I figured I would just get a metal can with a release near the handle. I was thinking of a jusrite like this.

Then I started reading. The can is galvanized and some say you shouldn't store diesel fuel in a galvanized container. I usually go buy it and either dump it in the tractor right away, or leave it overnight and fill the tank up the next day. It all goes into the tractor, there is never any sitting around.

I read that deere had a warning in their manual on some tractor about it, but there is no warning in my 2003 NH TC30 manual. Something about sulfur residue messing up injectors. 

What do other people do? Anyone just use the yellow metal cans for diesel?


----------



## thepumpguysc (Jan 25, 2015)

I call hog-wash.. if your not storing it for months.. use it..
There are utube videos on how to "fix" those "stupid" cans.. if your interested. CHEAP & EASY.


----------



## pogobill (Jan 31, 2012)

They sell those flex spouts to replace those dang ones that crack. I've picked up a few new ones as spares.
They are now selling the plastic gas cans with the vent on the again! I'm going to bet one and try it out.
I've heard of guys drilling a hole in the plastic non-vented units and installing a tubeless tire valve stem. It should work with the valves installed they may even come with the cap! Haven't tried it myself, and I suspect the valve stem would be susceptible to being dislodged if the can got knocked about a bit.


----------



## TraderMark (Nov 15, 2011)

I just bought one of the "replacement" spouts for my plastic, non vented can. I also drilled a 1/2" hole in the can and installed a tire valve stem without the core in it for a vent. I have to say it works GREAT! I couldn't be happier. Now I'll just have to see how long the replacement spout lasts before it starts to deteriorate.

Mark


----------



## thepumpguysc (Jan 25, 2015)

I WISH.. someone would make an "add-on" handle for the side..
I sent the wife to the store for a 5gal can & she came back w/ one with ONLY a handle on top.. VERY HARD to maneuver.. then you have to wait for the "glug, glug".. 
It takes 30 minutes to put 10gal in a pontoon boat sitting on the trailer in the yard.. not to mention a sore back for the rest of the day..


----------



## LD48750 (Jun 25, 2016)

thepumpguysc said:


> I WISH.. someone would make an "add-on" handle for the side..
> I sent the wife to the store for a 5gal can & she came back w/ one with ONLY a handle on top.. VERY HARD to maneuver.. then you have to wait for the "glug, glug"..
> It takes 30 minutes to put 10gal in a pontoon boat sitting on the trailer in the yard.. not to mention a sore back for the rest of the day..

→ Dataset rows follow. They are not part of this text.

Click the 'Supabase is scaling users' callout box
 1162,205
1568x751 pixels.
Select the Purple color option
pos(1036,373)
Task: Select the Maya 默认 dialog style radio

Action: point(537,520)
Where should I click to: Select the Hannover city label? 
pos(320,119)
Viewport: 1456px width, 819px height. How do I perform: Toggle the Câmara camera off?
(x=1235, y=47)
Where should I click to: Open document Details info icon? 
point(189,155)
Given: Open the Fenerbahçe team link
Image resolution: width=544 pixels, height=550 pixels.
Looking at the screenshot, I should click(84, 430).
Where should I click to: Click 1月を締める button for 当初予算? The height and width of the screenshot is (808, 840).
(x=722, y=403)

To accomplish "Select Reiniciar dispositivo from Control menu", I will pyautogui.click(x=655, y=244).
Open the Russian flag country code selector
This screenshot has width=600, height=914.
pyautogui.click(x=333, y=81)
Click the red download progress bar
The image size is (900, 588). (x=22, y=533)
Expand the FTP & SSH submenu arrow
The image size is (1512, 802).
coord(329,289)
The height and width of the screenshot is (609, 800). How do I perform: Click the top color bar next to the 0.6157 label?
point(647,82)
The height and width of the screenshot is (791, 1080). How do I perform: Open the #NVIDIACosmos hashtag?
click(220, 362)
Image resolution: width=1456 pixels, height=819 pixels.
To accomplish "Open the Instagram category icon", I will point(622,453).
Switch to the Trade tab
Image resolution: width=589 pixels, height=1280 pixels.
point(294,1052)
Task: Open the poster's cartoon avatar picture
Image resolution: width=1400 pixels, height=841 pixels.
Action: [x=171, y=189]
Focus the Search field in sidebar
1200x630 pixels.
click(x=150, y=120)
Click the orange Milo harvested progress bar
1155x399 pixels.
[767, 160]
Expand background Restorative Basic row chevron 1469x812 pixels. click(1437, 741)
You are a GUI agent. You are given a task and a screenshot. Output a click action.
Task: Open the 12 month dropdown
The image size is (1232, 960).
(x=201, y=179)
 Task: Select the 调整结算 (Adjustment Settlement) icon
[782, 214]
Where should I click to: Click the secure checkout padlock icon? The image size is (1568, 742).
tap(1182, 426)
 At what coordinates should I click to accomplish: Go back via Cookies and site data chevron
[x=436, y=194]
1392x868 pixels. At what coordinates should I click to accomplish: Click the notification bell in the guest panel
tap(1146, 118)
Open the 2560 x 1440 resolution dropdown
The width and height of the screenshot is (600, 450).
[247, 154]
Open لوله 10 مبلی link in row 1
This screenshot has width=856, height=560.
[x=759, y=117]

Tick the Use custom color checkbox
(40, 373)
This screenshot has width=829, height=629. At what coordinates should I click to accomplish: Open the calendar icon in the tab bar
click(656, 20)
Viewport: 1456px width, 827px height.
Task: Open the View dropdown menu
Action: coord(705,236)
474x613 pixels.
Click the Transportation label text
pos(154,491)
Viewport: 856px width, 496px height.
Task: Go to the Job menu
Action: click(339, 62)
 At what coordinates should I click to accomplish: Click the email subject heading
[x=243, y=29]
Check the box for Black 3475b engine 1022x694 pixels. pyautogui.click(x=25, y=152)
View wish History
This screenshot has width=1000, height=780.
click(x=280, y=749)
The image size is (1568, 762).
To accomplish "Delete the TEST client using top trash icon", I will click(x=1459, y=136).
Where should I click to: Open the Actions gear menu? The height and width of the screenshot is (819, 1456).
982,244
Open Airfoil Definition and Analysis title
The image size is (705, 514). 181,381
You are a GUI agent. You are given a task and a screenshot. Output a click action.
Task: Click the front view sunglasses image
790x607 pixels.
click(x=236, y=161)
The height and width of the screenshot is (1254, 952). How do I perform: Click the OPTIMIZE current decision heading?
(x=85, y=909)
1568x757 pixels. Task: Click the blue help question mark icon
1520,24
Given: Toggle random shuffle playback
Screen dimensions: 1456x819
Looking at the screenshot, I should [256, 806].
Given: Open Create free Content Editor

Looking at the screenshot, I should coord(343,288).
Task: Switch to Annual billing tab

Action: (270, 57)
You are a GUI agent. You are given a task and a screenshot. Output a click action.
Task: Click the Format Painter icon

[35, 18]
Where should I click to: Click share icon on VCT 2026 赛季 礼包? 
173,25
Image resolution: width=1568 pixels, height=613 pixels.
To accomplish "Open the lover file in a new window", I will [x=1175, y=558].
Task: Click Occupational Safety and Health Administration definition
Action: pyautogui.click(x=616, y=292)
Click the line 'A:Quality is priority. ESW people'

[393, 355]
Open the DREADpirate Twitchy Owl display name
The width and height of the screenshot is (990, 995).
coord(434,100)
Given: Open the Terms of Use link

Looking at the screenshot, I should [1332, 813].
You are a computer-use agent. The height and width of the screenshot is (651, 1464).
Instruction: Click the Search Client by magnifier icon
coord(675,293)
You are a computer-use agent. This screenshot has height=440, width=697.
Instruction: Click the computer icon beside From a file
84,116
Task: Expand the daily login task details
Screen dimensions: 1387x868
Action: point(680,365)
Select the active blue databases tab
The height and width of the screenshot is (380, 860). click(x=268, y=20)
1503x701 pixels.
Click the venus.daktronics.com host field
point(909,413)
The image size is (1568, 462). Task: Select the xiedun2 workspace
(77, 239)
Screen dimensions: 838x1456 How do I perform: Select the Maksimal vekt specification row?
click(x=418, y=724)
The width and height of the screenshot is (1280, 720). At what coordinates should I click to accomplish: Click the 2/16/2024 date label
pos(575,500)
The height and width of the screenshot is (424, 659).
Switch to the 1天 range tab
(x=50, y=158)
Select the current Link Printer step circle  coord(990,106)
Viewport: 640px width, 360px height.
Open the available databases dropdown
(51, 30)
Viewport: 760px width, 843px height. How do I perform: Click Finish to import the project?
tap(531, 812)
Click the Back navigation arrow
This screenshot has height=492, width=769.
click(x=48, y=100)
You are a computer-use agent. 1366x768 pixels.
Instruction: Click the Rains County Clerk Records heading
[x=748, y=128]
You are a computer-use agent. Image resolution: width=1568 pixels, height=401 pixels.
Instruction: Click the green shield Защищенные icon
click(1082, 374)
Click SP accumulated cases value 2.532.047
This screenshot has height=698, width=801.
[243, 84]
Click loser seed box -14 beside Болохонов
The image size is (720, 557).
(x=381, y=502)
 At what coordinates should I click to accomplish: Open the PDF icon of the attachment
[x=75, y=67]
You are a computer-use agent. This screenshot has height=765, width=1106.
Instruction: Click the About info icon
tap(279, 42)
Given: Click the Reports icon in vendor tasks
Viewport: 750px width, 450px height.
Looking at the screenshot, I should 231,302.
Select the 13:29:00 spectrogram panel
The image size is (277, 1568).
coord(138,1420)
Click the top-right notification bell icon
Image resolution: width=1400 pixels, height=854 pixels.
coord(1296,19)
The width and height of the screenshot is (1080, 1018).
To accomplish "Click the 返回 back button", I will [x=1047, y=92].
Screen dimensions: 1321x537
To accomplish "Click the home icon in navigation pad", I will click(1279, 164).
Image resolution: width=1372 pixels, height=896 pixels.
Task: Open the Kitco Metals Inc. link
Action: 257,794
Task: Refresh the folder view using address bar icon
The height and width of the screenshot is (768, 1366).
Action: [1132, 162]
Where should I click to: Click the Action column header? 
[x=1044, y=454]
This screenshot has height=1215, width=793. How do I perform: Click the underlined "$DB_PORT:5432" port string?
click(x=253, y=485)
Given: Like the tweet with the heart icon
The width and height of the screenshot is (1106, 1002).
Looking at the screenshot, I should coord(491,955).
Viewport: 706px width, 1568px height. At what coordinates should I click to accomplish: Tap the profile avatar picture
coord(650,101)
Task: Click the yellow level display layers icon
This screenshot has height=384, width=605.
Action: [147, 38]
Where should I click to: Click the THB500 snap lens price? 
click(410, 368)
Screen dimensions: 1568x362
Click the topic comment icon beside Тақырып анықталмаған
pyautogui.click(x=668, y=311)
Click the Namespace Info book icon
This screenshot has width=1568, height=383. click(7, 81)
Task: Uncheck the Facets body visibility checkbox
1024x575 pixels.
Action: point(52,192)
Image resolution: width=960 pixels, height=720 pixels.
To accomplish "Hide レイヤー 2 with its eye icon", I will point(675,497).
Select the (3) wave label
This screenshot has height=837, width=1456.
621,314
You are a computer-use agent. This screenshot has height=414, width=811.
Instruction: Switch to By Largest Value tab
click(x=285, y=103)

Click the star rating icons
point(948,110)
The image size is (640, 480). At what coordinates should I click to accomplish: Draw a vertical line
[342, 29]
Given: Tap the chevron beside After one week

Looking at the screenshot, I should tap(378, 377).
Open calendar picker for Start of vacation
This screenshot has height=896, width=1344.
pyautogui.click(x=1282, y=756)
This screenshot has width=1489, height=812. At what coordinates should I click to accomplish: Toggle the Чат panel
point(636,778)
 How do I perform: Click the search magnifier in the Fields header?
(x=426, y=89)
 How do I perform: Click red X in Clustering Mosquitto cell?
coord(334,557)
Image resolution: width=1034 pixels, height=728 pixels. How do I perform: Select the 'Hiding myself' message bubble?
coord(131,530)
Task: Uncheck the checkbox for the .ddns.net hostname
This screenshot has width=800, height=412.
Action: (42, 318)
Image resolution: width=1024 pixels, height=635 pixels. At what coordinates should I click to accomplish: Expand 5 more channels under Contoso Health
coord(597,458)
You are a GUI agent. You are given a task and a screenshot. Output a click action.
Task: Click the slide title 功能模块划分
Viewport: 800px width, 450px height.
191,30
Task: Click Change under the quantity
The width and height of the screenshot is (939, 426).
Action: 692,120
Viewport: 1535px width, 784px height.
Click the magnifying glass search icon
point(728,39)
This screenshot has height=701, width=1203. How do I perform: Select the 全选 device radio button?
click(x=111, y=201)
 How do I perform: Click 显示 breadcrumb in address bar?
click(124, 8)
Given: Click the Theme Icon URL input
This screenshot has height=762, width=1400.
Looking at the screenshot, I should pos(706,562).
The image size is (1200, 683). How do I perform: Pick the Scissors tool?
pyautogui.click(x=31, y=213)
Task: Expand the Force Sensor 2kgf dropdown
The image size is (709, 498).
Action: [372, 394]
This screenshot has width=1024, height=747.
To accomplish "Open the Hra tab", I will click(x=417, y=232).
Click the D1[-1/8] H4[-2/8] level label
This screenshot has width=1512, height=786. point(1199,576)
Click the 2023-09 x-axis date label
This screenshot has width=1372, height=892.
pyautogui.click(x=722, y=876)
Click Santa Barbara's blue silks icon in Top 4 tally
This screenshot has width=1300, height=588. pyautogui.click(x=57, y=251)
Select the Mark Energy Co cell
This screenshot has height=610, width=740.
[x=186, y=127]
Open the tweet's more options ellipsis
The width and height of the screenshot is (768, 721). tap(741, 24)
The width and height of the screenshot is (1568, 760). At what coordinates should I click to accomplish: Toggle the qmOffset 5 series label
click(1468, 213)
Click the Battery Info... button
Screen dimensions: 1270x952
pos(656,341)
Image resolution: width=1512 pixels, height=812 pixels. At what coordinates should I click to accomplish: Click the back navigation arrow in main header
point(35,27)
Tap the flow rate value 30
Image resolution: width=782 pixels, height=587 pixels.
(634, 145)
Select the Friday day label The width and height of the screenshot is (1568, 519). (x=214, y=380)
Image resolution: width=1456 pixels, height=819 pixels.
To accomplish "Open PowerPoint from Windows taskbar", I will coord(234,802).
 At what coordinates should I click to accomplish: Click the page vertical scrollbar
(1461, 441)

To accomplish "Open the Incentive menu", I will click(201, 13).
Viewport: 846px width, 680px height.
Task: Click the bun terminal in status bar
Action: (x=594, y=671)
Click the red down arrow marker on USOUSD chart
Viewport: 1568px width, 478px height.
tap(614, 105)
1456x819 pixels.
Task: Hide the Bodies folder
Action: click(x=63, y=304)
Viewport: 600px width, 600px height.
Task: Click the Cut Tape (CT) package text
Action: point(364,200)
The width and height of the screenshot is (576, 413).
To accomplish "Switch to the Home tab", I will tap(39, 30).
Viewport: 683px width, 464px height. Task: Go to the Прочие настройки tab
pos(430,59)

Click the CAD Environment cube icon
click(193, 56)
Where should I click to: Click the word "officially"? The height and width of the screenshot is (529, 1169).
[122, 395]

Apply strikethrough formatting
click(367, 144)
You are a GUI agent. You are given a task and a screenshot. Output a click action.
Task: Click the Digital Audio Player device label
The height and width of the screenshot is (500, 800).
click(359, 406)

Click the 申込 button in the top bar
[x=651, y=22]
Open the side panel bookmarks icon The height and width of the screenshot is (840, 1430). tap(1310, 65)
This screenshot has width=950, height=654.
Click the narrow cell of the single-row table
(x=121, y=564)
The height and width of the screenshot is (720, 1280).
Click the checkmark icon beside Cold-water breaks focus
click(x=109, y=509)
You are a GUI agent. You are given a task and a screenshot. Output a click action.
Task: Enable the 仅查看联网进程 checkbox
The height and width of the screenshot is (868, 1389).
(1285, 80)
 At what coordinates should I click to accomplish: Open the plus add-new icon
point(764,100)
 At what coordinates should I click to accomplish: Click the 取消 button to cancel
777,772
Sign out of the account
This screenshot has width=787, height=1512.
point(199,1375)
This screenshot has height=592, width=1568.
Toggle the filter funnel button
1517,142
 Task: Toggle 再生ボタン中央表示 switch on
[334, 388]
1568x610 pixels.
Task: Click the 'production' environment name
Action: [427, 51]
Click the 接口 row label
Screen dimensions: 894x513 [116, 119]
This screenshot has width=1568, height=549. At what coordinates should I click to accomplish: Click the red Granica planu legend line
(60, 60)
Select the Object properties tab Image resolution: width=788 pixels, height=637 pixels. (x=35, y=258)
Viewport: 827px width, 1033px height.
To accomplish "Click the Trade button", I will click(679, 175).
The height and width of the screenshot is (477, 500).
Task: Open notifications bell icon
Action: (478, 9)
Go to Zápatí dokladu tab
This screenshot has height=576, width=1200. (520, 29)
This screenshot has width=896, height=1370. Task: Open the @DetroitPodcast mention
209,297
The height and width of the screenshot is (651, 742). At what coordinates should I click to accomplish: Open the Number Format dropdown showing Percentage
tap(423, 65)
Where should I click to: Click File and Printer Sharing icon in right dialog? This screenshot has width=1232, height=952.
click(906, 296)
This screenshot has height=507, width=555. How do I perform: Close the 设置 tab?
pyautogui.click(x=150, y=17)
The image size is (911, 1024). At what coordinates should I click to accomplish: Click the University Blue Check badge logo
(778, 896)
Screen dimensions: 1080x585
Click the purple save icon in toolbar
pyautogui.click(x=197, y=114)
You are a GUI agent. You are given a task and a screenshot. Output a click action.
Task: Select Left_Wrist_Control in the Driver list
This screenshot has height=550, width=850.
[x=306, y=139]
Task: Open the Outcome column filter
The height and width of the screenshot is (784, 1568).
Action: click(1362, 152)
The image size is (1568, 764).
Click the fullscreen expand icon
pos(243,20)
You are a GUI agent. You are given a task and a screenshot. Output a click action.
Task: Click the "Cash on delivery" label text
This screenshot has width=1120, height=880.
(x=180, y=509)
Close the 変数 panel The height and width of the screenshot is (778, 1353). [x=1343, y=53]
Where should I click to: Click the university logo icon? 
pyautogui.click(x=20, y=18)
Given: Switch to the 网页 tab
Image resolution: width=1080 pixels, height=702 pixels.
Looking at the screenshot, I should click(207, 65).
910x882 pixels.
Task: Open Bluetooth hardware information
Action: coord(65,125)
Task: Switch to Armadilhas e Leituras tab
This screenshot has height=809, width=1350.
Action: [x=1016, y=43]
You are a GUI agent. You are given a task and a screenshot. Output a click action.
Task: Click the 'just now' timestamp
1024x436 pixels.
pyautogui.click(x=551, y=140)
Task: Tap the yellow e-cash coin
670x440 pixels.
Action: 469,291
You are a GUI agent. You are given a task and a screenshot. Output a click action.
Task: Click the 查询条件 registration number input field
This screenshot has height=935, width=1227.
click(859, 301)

Easiest way I know.....http://www.harborfreight.com/self-priming-copper-jiggler-pump-47334.html


----------



## z445guy (Mar 10, 2017)

The pump guy go wth the metal safety cans the seem the best right now


----------



## willys55 (Oct 13, 2016)

TraderMark said:


> I just bought one of the "replacement" spouts for my plastic, non vented can. I also drilled a 1/2" hole in the can and installed a tire valve stem without the core in it for a vent. I have to say it works GREAT! I couldn't be happier. Now I'll just have to see how long the replacement spout lasts before it starts to deteriorate.
> 
> Mark


I did that on both my yellow diesel cans(plastic) work great, but every year I need to replace the tire stems because they swell and fall apart, large nub falls into the can. Other than that it is great, to hell with those so called spill proof nozzles! PITA is all they are.


----------



## RC Wells (Dec 26, 2008)

The issue with storing diesel in galvanized cans or tanks is the zinc. If your equipment does not have a particulate filter or catalytic converter, you may use a galvanized storage container as long as you wish.

Zinc poisons the catalytics and particulate filters, so even oils now formulated for diesel engines have removed zinc.


----------